Isaacson explained that as a new unit of specialization within the department, bioinformatics integrates the study of statistics with the biological sciences such as agronomy, botany and genetics.

Statistics has been an integral part of agricultural research at Iowa State since the early 1900s when George W. Snedecor arrived on campus. Since then, collaboration has expanded to include researchers throughout campus.

Current areas of emphases include agricultural statistics, engineering statistics, environmental statistics and survey sampling. These and other research areas have led to national prominence for the department, which was ranked in the top quartile as a doctoral program in the current report of the National Research Council, Isaacson said.
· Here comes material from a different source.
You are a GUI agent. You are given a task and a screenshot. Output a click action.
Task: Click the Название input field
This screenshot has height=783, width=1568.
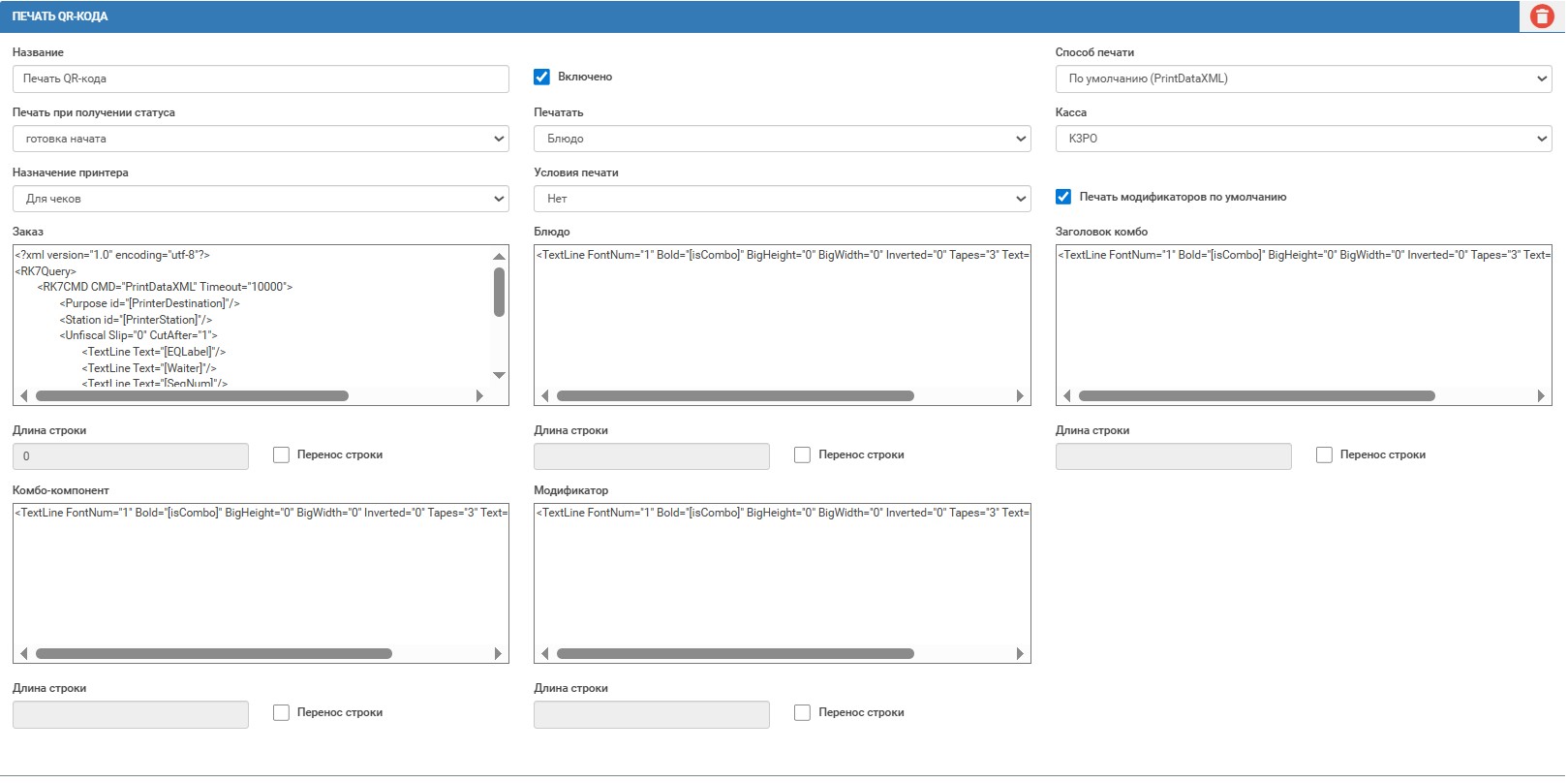260,78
"The new unit in bioinformatics will expand learning and research opportunities for both our students and faculty members," he added. "Through the Baker Chair in Agricultural Statistics, we will be able to recruit a gifted researcher with national or international stature. The chairholder will have expertise in statistics relating to the biological sciences, particularly bioinformatics or genomics."

"The Plant Sciences Institute will bring together the best minds in the world in a collaborative program of academic, government and private sector research and technology transfer," said Scanes. "This academic collaboration requires a similar partnering of public and private funds."

The total funding goal for the institute is $400 million over the next 10 years. The private fund-raising goal is $100 million.

"Campaign Destiny, the largest fund-raising effort in ISU history, continues in its final year to raise crucial dollars for university priority projects," said Tom Mitchell, president, ISU Foundation. "The campaign has been the most successful in ISU history and we are grateful for the record-setting support provided by ISU alumni and friends."